X_train = X_train.reshape(X_train.shape[0], num_pixels)
X_test = X_test.reshape(X_test.shape[0], num_pixels)


print(X_train.shape)
print(X_test.shape)
(34799, 1024)
(12630, 1024)

The numbers above show the rows and columns of training and test data.

Machine Learning

We are ready to fit a RF to the training data now. I use default values of all parameters but provide a random_state to make sure the results can be replicated. I also use n_jobs=-1 to take advantage of all cores of my system.

clf = RandomForestClassifier(random_state=0,  n_jobs=-1)
clf.fit(X_train, y_train)
RandomForestClassifier(n_jobs=-1, random_state=0)
In a Jupyter environment, please rerun this cell to show the HTML representation or trust the notebook.
On GitHub, the HTML representation is unable to render, please try loading this page with nbviewer.org.

The model is fit and is now ready to make predictions. I make predictions on both training and test sets.

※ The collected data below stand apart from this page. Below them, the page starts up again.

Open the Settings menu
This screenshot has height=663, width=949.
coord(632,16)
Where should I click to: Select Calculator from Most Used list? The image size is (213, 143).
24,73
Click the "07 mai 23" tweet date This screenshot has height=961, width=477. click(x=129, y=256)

y_pred_train = clf.predict(X_train)
y_pred_test = clf.predict(X_test)

And estimate the accuracy of predictions:

accuracy_train = accuracy_score(y_train, y_pred_train)
print("Train Accuracy:", np.round(accuracy_train))

accuracy_test = accuracy_score(y_test, y_pred_test)
print("Test Accuracy:", np.round(accuracy_test))
Train Accuracy: 1.0
Test Accuracy: 1.0

This test accuracy seems too good to be true. In practice, the model needs to be cross-validated and well-tuned.

Predicting a new image

Let’s see how our RF model does on an image downloaded from the internet. Following is the image:

import requests
from PIL import Image
url = 'https://c8.alamy.com/comp/A0RX23/cars-and-automobiles-must-turn-left-ahead-sign-A0RX23.jpg'
r = requests.get(url, stream=True)
img = Image.open(r.raw)#Image.open('STOP_sign.jpg')
plt.imshow(img, cmap=plt.get_cmap('gray'));

def preprocess2(img):
  img = np.asarray(img)
  img = cv2.resize(img, (32, 32))
  img = grayscale(img)
  img = equalize(img)
  img = img/255
  img = img.reshape(1, 1024)
  return img

img = preprocess2(img)
print("Predicted sign: "+ str(clf.predict(img)))
Predicted sign: [12]

This prediction is incorrect as the corresponding sign for this prediction is priority road sign. The actual road sign is turn left ahead sign.

With some hyperparameter tuning, the model may show better results. However, keep in mind that this is expected as without learning anything about the specific properties of a traffic sign (that convolution layers can extract), RF is not able to learn much from the raw pixel intensities.